* Activity
Output, exactly as written, the lines of the data below from the one containing "Task: Open the darkmaga.com website link" to the end.

==== Data extract

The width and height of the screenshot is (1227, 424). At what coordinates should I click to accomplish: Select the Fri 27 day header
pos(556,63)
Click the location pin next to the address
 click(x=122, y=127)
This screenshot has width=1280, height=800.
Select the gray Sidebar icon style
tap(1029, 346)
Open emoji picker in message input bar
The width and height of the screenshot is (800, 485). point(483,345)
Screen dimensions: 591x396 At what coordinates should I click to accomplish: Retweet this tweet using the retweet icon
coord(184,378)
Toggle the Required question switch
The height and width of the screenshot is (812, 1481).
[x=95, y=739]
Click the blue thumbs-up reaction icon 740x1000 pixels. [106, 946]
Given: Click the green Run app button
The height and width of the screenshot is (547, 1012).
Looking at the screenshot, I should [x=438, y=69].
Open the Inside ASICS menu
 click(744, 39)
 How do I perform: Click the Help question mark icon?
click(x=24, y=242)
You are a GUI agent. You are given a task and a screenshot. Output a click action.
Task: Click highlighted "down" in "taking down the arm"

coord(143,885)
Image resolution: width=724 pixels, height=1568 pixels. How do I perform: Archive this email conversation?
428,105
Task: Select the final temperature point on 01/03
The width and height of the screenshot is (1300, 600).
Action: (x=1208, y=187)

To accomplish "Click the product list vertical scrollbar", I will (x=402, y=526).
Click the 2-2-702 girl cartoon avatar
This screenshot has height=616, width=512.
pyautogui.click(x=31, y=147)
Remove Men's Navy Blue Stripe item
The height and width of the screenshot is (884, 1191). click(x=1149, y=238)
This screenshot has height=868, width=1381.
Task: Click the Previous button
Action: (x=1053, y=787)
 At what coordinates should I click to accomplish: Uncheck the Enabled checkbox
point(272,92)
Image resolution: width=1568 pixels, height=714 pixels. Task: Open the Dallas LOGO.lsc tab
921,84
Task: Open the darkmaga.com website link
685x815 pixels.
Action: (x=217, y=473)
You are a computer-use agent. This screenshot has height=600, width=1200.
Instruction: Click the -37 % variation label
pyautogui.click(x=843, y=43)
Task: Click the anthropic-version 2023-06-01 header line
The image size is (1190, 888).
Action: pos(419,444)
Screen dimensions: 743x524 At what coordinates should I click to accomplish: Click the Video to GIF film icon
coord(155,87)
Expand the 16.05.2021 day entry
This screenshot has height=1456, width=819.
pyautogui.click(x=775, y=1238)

========

* Output of the task
Task: Open the darkmaga.com website link
685x815 pixels.
Action: (x=217, y=473)
You are a computer-use agent. This screenshot has height=600, width=1200.
Instruction: Click the -37 % variation label
pyautogui.click(x=843, y=43)
Task: Click the anthropic-version 2023-06-01 header line
The image size is (1190, 888).
Action: pos(419,444)
Screen dimensions: 743x524 At what coordinates should I click to accomplish: Click the Video to GIF film icon
coord(155,87)
Expand the 16.05.2021 day entry
This screenshot has height=1456, width=819.
pyautogui.click(x=775, y=1238)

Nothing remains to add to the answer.